EXERCISE DATA section start

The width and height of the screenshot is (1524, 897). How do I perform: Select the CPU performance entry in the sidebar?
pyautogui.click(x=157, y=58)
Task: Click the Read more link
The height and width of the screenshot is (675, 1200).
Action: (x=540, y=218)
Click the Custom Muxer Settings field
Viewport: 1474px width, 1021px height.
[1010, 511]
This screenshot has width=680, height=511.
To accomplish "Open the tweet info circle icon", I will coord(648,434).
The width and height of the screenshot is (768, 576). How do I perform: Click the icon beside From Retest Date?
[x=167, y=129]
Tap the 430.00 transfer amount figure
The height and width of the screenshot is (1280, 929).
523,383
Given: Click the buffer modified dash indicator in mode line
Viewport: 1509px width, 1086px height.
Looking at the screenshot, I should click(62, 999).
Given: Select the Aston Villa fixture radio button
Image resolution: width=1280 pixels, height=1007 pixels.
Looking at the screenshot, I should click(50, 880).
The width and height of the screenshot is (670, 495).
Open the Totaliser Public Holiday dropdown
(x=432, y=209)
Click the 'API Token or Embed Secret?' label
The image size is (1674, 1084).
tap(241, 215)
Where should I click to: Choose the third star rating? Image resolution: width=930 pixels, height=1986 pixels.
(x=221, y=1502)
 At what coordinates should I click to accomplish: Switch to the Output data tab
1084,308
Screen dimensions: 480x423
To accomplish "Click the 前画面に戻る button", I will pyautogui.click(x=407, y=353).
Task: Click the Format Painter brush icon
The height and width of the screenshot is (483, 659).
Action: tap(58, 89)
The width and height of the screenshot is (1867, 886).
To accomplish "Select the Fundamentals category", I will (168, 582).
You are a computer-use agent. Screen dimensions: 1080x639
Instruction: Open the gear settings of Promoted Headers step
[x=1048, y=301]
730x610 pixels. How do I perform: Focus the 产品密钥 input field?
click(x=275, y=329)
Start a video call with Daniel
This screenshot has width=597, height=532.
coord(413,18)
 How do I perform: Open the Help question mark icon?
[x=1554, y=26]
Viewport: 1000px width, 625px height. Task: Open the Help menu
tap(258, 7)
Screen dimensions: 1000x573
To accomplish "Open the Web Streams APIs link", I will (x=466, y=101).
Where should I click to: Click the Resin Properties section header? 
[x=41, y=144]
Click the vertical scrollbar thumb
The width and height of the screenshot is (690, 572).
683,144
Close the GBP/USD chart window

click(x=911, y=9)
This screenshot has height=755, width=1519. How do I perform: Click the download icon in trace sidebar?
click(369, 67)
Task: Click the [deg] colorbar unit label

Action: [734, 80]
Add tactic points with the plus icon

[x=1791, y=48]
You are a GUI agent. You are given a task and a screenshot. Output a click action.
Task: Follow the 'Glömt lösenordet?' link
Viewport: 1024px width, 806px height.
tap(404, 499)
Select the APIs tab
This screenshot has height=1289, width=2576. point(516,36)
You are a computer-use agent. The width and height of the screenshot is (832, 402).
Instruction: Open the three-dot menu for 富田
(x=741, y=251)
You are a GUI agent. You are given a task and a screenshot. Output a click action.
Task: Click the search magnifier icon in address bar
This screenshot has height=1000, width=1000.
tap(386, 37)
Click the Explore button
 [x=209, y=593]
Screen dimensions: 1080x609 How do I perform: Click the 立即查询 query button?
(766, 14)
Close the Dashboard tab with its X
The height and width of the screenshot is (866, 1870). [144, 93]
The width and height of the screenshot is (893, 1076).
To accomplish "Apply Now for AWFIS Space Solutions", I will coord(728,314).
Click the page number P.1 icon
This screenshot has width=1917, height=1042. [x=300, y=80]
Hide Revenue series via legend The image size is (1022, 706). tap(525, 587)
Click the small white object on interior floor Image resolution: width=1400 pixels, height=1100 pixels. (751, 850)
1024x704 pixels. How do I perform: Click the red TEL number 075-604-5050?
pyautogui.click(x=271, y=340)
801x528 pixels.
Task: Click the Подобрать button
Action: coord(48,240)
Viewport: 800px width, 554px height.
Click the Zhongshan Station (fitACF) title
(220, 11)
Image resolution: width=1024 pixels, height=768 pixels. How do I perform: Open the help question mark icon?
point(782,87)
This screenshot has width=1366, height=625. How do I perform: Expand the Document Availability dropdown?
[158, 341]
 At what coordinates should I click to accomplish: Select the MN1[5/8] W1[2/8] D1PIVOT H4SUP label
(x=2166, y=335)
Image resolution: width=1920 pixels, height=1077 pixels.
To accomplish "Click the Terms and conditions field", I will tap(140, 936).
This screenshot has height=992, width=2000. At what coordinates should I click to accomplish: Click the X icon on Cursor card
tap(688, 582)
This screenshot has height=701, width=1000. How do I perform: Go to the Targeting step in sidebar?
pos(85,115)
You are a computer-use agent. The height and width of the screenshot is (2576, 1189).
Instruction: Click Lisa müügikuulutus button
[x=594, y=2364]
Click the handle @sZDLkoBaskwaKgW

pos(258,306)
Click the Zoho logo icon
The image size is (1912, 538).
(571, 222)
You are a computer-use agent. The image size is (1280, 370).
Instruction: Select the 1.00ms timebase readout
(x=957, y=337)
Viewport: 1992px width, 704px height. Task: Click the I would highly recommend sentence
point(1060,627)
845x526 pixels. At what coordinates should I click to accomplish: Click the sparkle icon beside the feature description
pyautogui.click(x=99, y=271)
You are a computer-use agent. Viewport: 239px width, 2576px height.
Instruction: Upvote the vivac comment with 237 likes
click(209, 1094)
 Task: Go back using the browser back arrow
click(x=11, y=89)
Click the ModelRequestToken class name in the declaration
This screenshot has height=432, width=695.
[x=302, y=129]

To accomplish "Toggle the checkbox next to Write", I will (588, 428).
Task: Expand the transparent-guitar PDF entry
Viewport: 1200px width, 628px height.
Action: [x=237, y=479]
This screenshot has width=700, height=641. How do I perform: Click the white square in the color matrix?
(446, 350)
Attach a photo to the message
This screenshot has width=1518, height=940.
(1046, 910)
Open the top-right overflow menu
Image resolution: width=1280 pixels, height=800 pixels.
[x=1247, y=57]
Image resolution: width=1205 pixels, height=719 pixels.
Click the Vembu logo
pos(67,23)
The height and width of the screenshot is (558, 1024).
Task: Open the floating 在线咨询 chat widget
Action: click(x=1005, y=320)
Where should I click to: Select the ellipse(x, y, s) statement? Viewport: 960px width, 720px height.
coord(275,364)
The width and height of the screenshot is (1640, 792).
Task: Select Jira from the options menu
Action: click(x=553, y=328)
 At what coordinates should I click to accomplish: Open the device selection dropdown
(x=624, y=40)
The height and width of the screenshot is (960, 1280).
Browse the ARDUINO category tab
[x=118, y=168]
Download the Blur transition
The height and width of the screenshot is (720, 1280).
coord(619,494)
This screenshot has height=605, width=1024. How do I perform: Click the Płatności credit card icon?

EXERCISE DATA section end

WORK INSTRUCTIONS: Extract all the entries word for word.

RESULT BELOW:
The width and height of the screenshot is (1524, 897). How do I perform: Select the CPU performance entry in the sidebar?
pyautogui.click(x=157, y=58)
Task: Click the Read more link
The height and width of the screenshot is (675, 1200).
Action: (x=540, y=218)
Click the Custom Muxer Settings field
Viewport: 1474px width, 1021px height.
[1010, 511]
This screenshot has width=680, height=511.
To accomplish "Open the tweet info circle icon", I will coord(648,434).
The width and height of the screenshot is (768, 576). How do I perform: Click the icon beside From Retest Date?
[x=167, y=129]
Tap the 430.00 transfer amount figure
The height and width of the screenshot is (1280, 929).
523,383
Given: Click the buffer modified dash indicator in mode line
Viewport: 1509px width, 1086px height.
Looking at the screenshot, I should click(62, 999).
Given: Select the Aston Villa fixture radio button
Image resolution: width=1280 pixels, height=1007 pixels.
Looking at the screenshot, I should click(50, 880).
The width and height of the screenshot is (670, 495).
Open the Totaliser Public Holiday dropdown
(x=432, y=209)
Click the 'API Token or Embed Secret?' label
The image size is (1674, 1084).
tap(241, 215)
Where should I click to: Choose the third star rating? Image resolution: width=930 pixels, height=1986 pixels.
(x=221, y=1502)
 At what coordinates should I click to accomplish: Switch to the Output data tab
1084,308
Screen dimensions: 480x423
To accomplish "Click the 前画面に戻る button", I will pyautogui.click(x=407, y=353).
Task: Click the Format Painter brush icon
The height and width of the screenshot is (483, 659).
Action: tap(58, 89)
The width and height of the screenshot is (1867, 886).
To accomplish "Select the Fundamentals category", I will (168, 582).
You are a computer-use agent. Screen dimensions: 1080x639
Instruction: Open the gear settings of Promoted Headers step
[x=1048, y=301]
730x610 pixels. How do I perform: Focus the 产品密钥 input field?
click(x=275, y=329)
Start a video call with Daniel
This screenshot has width=597, height=532.
coord(413,18)
 How do I perform: Open the Help question mark icon?
[x=1554, y=26]
Viewport: 1000px width, 625px height. Task: Open the Help menu
tap(258, 7)
Screen dimensions: 1000x573
To accomplish "Open the Web Streams APIs link", I will (x=466, y=101).
Where should I click to: Click the Resin Properties section header? 
[x=41, y=144]
Click the vertical scrollbar thumb
The width and height of the screenshot is (690, 572).
683,144
Close the GBP/USD chart window

click(x=911, y=9)
This screenshot has height=755, width=1519. How do I perform: Click the download icon in trace sidebar?
click(369, 67)
Task: Click the [deg] colorbar unit label

Action: [734, 80]
Add tactic points with the plus icon

[x=1791, y=48]
You are a GUI agent. You are given a task and a screenshot. Output a click action.
Task: Follow the 'Glömt lösenordet?' link
Viewport: 1024px width, 806px height.
tap(404, 499)
Select the APIs tab
This screenshot has height=1289, width=2576. point(516,36)
You are a computer-use agent. The width and height of the screenshot is (832, 402).
Instruction: Open the three-dot menu for 富田
(x=741, y=251)
You are a GUI agent. You are given a task and a screenshot. Output a click action.
Task: Click the search magnifier icon in address bar
This screenshot has height=1000, width=1000.
tap(386, 37)
Click the Explore button
 [x=209, y=593]
Screen dimensions: 1080x609 How do I perform: Click the 立即查询 query button?
(766, 14)
Close the Dashboard tab with its X
The height and width of the screenshot is (866, 1870). [144, 93]
The width and height of the screenshot is (893, 1076).
To accomplish "Apply Now for AWFIS Space Solutions", I will coord(728,314).
Click the page number P.1 icon
This screenshot has width=1917, height=1042. [x=300, y=80]
Hide Revenue series via legend The image size is (1022, 706). tap(525, 587)
Click the small white object on interior floor Image resolution: width=1400 pixels, height=1100 pixels. (751, 850)
1024x704 pixels. How do I perform: Click the red TEL number 075-604-5050?
pyautogui.click(x=271, y=340)
801x528 pixels.
Task: Click the Подобрать button
Action: coord(48,240)
Viewport: 800px width, 554px height.
Click the Zhongshan Station (fitACF) title
(220, 11)
Image resolution: width=1024 pixels, height=768 pixels. How do I perform: Open the help question mark icon?
point(782,87)
This screenshot has width=1366, height=625. How do I perform: Expand the Document Availability dropdown?
[158, 341]
 At what coordinates should I click to accomplish: Select the MN1[5/8] W1[2/8] D1PIVOT H4SUP label
(x=2166, y=335)
Image resolution: width=1920 pixels, height=1077 pixels.
To accomplish "Click the Terms and conditions field", I will tap(140, 936).
This screenshot has height=992, width=2000. At what coordinates should I click to accomplish: Click the X icon on Cursor card
tap(688, 582)
This screenshot has height=701, width=1000. How do I perform: Go to the Targeting step in sidebar?
pos(85,115)
You are a computer-use agent. The height and width of the screenshot is (2576, 1189).
Instruction: Click Lisa müügikuulutus button
[x=594, y=2364]
Click the handle @sZDLkoBaskwaKgW

pos(258,306)
Click the Zoho logo icon
The image size is (1912, 538).
(571, 222)
You are a computer-use agent. The image size is (1280, 370).
Instruction: Select the 1.00ms timebase readout
(x=957, y=337)
Viewport: 1992px width, 704px height. Task: Click the I would highly recommend sentence
point(1060,627)
845x526 pixels. At what coordinates should I click to accomplish: Click the sparkle icon beside the feature description
pyautogui.click(x=99, y=271)
You are a computer-use agent. Viewport: 239px width, 2576px height.
Instruction: Upvote the vivac comment with 237 likes
click(209, 1094)
 Task: Go back using the browser back arrow
click(x=11, y=89)
Click the ModelRequestToken class name in the declaration
This screenshot has height=432, width=695.
[x=302, y=129]

To accomplish "Toggle the checkbox next to Write", I will (588, 428).
Task: Expand the transparent-guitar PDF entry
Viewport: 1200px width, 628px height.
Action: [x=237, y=479]
This screenshot has width=700, height=641. How do I perform: Click the white square in the color matrix?
(446, 350)
Attach a photo to the message
This screenshot has width=1518, height=940.
(1046, 910)
Open the top-right overflow menu
Image resolution: width=1280 pixels, height=800 pixels.
[x=1247, y=57]
Image resolution: width=1205 pixels, height=719 pixels.
Click the Vembu logo
pos(67,23)
The height and width of the screenshot is (558, 1024).
Task: Open the floating 在线咨询 chat widget
Action: click(x=1005, y=320)
Where should I click to: Select the ellipse(x, y, s) statement? Viewport: 960px width, 720px height.
coord(275,364)
The width and height of the screenshot is (1640, 792).
Task: Select Jira from the options menu
Action: click(x=553, y=328)
 At what coordinates should I click to accomplish: Open the device selection dropdown
(x=624, y=40)
The height and width of the screenshot is (960, 1280).
Browse the ARDUINO category tab
[x=118, y=168]
Download the Blur transition
The height and width of the screenshot is (720, 1280).
coord(619,494)
This screenshot has height=605, width=1024. How do I perform: Click the Płatności credit card icon?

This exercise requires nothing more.